Shared memory and observability view

VoltAgent Server Configuration

new VoltAgent({
agents: {
coordinatorAgent,
transcriptFetcherAgent,
blogWriterAgent,
},
server: honoServer(),
logger,
observability,
});
  • Registers all three agents so I can call them individually or through the supervisor.
  • Exposes an HTTP interface using Hono at http://localhost:3141.
  • Attaches the observability instance so trace data persists without extra wiring.

Running the Agent

Once deployed, the agent handles natural conversations for incoming requests.

YouTube to Blog Agent running

I watch the coordinator delegate work in three steps:

  1. TranscriptFetcher calls the MCP tool to retrieve the English transcript.
  2. BlogWriter receives the transcript and formats a structured Markdown article.
  3. The supervisor returns the Markdown output without extra commentary.

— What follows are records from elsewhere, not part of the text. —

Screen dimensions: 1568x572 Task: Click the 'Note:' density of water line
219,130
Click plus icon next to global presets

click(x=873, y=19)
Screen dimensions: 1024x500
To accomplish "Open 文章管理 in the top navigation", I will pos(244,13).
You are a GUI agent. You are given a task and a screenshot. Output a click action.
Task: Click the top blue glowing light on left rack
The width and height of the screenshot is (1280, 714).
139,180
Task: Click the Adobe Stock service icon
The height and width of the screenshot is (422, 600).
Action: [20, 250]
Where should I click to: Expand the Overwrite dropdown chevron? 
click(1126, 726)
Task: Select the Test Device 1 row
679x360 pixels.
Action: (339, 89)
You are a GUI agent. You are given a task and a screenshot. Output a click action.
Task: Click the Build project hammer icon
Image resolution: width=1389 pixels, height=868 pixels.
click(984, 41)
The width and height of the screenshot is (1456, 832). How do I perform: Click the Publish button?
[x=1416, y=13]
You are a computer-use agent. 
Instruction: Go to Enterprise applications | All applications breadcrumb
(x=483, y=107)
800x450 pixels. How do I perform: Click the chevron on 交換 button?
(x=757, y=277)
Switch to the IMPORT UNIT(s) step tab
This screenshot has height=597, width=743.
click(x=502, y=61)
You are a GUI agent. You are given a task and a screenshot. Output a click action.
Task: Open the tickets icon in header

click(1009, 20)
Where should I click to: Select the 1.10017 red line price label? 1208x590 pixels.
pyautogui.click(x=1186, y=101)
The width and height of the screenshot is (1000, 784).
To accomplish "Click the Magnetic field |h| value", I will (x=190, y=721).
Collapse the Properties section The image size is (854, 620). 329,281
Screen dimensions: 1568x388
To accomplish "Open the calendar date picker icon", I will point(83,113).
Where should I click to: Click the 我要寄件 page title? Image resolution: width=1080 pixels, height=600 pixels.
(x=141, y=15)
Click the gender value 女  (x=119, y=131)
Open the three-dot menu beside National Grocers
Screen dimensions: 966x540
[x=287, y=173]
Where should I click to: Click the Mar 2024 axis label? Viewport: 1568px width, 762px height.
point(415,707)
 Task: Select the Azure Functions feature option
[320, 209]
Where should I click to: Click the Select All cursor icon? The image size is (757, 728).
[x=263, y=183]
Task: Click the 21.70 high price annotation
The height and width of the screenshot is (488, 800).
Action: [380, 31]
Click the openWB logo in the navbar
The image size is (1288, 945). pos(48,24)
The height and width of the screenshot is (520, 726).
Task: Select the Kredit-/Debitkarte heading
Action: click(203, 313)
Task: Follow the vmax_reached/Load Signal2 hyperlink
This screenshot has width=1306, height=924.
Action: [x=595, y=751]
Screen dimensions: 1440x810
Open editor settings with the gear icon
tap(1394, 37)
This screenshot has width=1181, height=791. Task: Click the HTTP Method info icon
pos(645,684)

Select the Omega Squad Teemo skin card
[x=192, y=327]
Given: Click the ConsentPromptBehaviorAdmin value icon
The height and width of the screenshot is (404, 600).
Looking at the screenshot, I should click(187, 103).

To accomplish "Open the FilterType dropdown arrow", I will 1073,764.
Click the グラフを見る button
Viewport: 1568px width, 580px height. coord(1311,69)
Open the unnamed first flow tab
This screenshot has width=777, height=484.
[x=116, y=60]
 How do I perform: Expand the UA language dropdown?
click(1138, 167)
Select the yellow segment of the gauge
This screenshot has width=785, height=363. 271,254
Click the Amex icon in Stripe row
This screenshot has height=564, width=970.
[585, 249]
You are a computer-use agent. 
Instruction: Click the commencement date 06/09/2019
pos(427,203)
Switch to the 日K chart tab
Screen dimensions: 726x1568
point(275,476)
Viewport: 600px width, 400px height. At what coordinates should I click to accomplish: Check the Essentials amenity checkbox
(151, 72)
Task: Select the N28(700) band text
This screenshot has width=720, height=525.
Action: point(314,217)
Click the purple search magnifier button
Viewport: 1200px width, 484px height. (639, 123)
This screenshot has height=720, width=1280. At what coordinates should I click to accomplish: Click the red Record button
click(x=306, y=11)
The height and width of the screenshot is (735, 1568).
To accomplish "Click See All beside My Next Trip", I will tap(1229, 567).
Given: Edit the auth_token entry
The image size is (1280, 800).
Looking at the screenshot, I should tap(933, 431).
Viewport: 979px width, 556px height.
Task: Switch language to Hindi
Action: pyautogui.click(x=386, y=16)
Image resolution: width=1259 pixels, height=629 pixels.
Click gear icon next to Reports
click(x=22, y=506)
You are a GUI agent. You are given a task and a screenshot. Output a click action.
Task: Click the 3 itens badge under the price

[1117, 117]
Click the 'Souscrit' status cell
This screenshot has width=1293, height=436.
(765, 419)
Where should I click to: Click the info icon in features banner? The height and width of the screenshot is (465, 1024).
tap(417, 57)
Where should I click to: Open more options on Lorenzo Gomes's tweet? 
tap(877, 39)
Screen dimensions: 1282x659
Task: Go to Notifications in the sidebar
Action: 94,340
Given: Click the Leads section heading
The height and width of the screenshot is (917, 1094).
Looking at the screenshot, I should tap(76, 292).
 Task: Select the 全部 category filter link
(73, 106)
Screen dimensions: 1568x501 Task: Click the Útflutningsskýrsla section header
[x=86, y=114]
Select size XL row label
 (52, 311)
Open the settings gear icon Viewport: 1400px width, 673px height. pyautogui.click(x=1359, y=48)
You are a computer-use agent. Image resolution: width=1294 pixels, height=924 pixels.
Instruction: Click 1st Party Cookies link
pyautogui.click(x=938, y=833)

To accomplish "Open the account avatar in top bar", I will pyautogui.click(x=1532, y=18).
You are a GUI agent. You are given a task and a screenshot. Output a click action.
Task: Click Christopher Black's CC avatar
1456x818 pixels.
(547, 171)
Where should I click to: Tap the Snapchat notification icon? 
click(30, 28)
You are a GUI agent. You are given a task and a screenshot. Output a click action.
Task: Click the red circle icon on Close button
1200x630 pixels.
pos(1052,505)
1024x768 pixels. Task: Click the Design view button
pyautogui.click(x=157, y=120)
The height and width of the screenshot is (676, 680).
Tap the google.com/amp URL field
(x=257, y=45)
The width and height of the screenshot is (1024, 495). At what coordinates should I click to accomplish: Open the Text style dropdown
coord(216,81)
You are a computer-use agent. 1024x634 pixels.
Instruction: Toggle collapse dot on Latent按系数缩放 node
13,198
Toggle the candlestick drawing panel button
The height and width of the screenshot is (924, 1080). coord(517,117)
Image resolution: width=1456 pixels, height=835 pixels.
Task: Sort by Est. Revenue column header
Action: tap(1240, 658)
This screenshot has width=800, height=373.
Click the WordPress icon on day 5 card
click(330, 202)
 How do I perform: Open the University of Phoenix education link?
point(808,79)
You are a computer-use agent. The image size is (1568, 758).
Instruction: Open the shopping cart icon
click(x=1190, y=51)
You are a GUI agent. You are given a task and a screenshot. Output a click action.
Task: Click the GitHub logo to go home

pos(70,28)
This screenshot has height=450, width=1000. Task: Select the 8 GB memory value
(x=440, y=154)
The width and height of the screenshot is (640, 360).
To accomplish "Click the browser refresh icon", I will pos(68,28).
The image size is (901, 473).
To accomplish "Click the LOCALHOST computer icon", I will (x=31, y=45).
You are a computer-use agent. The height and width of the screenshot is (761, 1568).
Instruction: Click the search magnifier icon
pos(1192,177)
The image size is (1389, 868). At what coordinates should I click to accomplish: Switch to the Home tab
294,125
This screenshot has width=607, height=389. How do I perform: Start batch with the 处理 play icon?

VoltOps captures each delegation, tool call, and LLM response, so I can inspect the chain step by step.

Prompt example:

Extract the transcript of this video: https://www.youtube.com/watch?v=U6s2pdxebSo and write a blog post in English.

Next Steps

Here are the next improvements on my list:

  1. Integrate additional MCP providers (for example, keyword research or SEO scoring) before handing the transcript to the writer.
  2. Add guardrail agents that fact-check statistics or detect sensitive topics before publication.
  3. Persist finished articles to a CMS via webhooks or a platform-specific API.
  4. Allow the coordinator to branch into multiple writing styles (technical deep dive, social recap, executive summary) based on user preferences.
  5. Introduce human-in-the-loop review stages using VoltAgent workflows and the VoltOps timeline UI.